Пристальнее всех вглядывался в себя сам Врубель. Судя по нескольким автопортретам этого времени, его наблюдательная свояченица права: «он очень следил за собою, постоянно помня о своей болезни». Тщательная прическа, безупречный костюм, любезное спокойствие, сквозь которые, где больше, где меньше, грусть настороженного, неуверенного человека. Неудивительно, что Врубель не желал открыться таким перед публикой, и когда Дягилев слишком настойчиво хотел забрать для выставки один автопортрет художника, Врубель, вспыхнув от гнева, кинулся стирать изображение.
«Врубель в выставочном отношении человек трудный», — вздохнул когда-то Сергей Дягилев, подразумевая вечные опоздания Врубеля к сроку экспозиции, так как вещь у него якобы не готова, а с другой стороны, его придирчивость в части отбора, развески произведений и т. п. Если же дело касалось сценических образов жены, Врубель требовал беспрекословного исполнения его замыслов.

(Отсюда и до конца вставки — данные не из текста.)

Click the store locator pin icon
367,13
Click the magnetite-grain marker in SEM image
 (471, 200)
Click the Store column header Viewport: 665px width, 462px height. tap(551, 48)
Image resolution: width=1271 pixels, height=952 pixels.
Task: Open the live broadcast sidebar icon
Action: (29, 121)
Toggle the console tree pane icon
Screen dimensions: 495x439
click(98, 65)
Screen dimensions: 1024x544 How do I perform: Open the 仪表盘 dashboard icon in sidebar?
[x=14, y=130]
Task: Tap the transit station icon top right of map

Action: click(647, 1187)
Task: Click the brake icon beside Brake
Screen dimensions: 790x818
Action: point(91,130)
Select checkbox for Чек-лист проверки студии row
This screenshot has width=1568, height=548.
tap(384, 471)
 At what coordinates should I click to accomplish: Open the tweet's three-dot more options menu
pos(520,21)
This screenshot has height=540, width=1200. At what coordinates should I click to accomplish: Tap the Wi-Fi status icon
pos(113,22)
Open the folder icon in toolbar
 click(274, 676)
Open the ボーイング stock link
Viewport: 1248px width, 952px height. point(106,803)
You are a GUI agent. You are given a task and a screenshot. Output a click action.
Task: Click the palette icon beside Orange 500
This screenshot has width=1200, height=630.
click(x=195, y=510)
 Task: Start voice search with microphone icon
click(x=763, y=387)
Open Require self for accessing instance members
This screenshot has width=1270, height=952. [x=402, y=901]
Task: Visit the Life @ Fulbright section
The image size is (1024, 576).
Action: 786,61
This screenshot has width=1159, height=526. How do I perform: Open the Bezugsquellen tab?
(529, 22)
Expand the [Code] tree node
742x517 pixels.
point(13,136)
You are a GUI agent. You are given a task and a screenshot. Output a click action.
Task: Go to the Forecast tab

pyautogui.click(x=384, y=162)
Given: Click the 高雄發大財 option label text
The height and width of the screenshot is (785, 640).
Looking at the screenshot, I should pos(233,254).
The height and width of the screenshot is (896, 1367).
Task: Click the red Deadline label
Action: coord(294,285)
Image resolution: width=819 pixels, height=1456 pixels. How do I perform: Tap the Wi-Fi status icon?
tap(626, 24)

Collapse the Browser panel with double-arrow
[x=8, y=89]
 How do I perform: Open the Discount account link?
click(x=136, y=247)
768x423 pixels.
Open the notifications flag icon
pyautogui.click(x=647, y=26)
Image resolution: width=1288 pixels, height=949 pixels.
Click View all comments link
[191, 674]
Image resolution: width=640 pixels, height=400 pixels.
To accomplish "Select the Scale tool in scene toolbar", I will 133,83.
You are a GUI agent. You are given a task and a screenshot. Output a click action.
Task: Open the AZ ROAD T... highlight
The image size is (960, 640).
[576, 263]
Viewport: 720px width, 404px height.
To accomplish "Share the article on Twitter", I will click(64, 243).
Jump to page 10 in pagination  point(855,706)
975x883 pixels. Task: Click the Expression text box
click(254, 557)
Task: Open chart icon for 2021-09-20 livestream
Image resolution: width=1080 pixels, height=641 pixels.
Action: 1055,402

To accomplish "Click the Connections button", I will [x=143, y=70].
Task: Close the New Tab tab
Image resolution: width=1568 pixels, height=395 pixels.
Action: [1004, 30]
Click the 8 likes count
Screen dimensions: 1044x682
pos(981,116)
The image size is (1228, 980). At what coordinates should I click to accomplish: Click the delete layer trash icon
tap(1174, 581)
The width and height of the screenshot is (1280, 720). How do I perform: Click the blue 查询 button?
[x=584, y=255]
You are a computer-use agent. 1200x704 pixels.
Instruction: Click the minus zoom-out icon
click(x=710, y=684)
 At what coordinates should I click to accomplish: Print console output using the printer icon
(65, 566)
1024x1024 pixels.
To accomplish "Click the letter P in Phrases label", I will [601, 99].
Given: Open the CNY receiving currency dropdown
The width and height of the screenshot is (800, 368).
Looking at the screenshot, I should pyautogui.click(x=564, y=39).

Поскольку Забеле предстояло петь на Мариинской сцене царевну Волхову, в Петербурге муж артистки незамедлительно отправился к управлявшему раньше московской конторой, а ныне возглавлявшему столичную дирекцию Императорских театров Теляковскому. На этом хлопотном посту кавалергард, полковник Теляковский служил честно и аккуратно. События дня неукоснительно отмечались в дневнике. И вот что Владимир Аркадьевич записал 6 сентября 1904 года: «У меня сегодня был художник Врубель и принес рисунок костюма Г-жи Забеллы в роли Царевны в опере „Садко“. Врубель постарел и выглядит очень измученным… Между прочим Врубель принес костюм (рисунок) для Маргариты („Фауста“)… Костюм Маргариты красив, но слишком богат, что мне и пришлось ему заметить. Вообще надо быть очень осторожным с появлением на сцене костюмов по рисункам Врубеля. Люди, не расположенные ко всему новому, на почве Врубеля могут развести разные сплетни вроде того, что в театре работают не только декаденты, но даже декаденты, признанные ненормальными. Врубель хотя и человек громадного таланта, но у него есть болезненная нота в живописи, и надо осторожно принимать его рисунки… „Фауст“ идет в среду, остается лишь один день, и мы на этот раз можем сослаться на то, что нет времени приготовить новый костюм».
Но если бы театральные неприятности Забелы ограничивались костюмерной частью!
«Слушал Вашу протеже Забелу в „Садко“, — сообщил приятельнице меломан Константин Сомов. — Бедную на нашей огромной сцене едва слышно и едва видно. Она сделала ошибку, поступив в Мариинский театр… голос ее утомлен уже». Досадовал и композитор оперы: «Забела в „Садко“ хороша несомненно, но завела себе манеру петь на низких нотах открытым и форсированным звуком, что мне не нравится и что я ей высказал». Надежда Ивановна пыталась как-то обогатить, усилить звучание своего голоса, но даже такому страстному ее поклоннику, как Михаил Гнесин, в столичной постановке «Садко» она показалась тусклой акварелью в сравнении с прежней красочной картиной. Начальство Мариинского театра относилось к Забеле недружелюбно, партии ей давали небольшие, на сцену выпускали редко. «Я у них пришлась не ко двору, — горько сознавала певица, — и сама как-то чересчур волнуюсь, когда приходится выступать, и благодаря этому теряю половину своих средств голосовых».
По счастью, Надежда Ивановна нашла себя в камерном пении. Пианист и дирижер Александр Ильич Зилоти пригласил ее участвовать в своих знаменитых концертах. Михаил Врубель, естественно, всюду сопровождал Надю.
«Знаешь, с кем мы несколько раз виделись? — писала жена Зилоти, дочь П. М. Третьякова Вера Павловна сестре Александре Павловне. — С Врубелем; он у нас обедал, с нами ужинал… Очень занятно бывает с ним говорить подчас о красках, тонах, линиях; он так фантазирует, что иногда боишься, что заврется; но пока он здоров; влюблен ужасно в свою Забелу; волновался, придирался к ней, но остался в восторге и благодарен, что дали ей удачно спеть».